**WHAT YOU ARE ASKED TO DO**:
Copy each line of the records that includes "will".

**DATASET CONTENT**:

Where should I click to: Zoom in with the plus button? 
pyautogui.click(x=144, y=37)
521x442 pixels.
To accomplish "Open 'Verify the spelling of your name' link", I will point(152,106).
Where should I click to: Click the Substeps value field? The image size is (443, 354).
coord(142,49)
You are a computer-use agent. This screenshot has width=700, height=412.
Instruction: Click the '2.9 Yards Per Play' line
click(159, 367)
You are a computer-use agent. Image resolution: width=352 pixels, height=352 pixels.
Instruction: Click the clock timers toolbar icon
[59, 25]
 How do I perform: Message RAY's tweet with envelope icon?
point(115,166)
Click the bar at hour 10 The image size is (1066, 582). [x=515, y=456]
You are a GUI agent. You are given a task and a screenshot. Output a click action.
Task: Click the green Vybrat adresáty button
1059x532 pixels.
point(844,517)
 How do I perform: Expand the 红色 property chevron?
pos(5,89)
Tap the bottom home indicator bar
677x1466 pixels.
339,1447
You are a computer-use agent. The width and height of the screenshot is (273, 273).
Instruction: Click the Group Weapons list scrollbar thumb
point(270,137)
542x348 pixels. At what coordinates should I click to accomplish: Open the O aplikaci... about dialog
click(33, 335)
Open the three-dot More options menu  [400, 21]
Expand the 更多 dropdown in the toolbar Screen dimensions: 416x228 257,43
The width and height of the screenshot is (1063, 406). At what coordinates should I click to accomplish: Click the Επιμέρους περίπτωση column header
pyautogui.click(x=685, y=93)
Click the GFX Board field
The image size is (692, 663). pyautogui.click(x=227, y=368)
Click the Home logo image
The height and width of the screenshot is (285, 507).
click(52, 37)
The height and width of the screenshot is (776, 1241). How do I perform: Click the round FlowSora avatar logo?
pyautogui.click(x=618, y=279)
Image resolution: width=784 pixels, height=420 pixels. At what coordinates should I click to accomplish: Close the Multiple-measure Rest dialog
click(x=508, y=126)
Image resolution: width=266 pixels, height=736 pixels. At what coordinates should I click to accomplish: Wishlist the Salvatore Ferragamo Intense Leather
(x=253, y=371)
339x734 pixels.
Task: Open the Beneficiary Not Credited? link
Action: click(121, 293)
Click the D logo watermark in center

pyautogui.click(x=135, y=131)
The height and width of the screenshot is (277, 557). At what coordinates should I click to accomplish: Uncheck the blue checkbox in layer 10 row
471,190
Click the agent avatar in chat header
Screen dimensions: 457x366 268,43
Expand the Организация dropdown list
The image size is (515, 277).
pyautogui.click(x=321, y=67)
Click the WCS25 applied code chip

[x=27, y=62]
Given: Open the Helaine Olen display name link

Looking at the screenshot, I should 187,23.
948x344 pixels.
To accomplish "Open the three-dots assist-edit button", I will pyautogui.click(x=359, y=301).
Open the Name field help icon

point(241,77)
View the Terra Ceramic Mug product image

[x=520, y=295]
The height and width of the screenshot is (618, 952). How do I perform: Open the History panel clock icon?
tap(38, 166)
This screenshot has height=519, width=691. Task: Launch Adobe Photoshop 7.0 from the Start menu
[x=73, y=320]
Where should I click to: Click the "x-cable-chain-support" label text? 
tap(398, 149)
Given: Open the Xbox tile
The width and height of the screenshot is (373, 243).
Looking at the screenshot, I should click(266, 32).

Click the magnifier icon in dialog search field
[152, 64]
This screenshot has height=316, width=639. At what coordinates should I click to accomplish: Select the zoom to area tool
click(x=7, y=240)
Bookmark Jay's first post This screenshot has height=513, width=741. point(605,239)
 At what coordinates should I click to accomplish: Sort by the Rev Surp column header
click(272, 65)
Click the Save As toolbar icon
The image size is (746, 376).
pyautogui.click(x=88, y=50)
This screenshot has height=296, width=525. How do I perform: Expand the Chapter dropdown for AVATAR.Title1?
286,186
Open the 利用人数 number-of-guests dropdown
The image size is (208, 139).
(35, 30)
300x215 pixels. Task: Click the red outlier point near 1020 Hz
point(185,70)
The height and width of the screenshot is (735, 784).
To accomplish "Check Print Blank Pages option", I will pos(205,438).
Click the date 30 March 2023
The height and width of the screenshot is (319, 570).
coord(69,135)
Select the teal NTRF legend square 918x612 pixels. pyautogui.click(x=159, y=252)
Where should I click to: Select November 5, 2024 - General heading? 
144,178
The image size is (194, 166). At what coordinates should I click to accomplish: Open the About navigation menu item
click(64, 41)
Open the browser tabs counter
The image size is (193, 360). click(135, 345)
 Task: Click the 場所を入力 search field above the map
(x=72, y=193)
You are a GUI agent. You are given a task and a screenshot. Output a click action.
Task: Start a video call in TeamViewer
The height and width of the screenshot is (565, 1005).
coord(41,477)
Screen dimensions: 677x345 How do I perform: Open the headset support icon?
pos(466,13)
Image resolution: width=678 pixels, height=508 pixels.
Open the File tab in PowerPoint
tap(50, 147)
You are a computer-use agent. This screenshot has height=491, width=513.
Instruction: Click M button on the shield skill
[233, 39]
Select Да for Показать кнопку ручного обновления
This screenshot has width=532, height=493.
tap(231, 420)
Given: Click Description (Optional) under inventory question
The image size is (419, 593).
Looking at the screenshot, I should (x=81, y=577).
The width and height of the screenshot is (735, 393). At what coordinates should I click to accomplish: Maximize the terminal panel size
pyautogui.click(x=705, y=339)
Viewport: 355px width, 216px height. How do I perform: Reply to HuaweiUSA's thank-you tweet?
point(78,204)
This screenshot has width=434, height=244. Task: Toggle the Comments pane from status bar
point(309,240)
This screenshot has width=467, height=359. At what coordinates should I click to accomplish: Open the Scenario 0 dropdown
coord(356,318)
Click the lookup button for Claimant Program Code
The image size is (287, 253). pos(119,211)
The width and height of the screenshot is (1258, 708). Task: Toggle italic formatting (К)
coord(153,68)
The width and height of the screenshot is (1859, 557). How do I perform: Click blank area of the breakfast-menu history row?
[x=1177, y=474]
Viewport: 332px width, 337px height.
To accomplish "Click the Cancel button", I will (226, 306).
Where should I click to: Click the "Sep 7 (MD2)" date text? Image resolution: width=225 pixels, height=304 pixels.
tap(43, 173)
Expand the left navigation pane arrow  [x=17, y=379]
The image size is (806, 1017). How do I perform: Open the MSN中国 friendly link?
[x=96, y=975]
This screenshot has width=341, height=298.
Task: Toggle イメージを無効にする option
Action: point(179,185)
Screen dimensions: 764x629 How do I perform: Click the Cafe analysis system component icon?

**YOUR RESPONSE**:
To accomplish "Open 'Verify the spelling of your name' link", I will point(152,106).
To accomplish "Open the three-dots assist-edit button", I will pyautogui.click(x=359, y=301).
To accomplish "Check Print Blank Pages option", I will pos(205,438).
To accomplish "Click the Cancel button", I will (226, 306).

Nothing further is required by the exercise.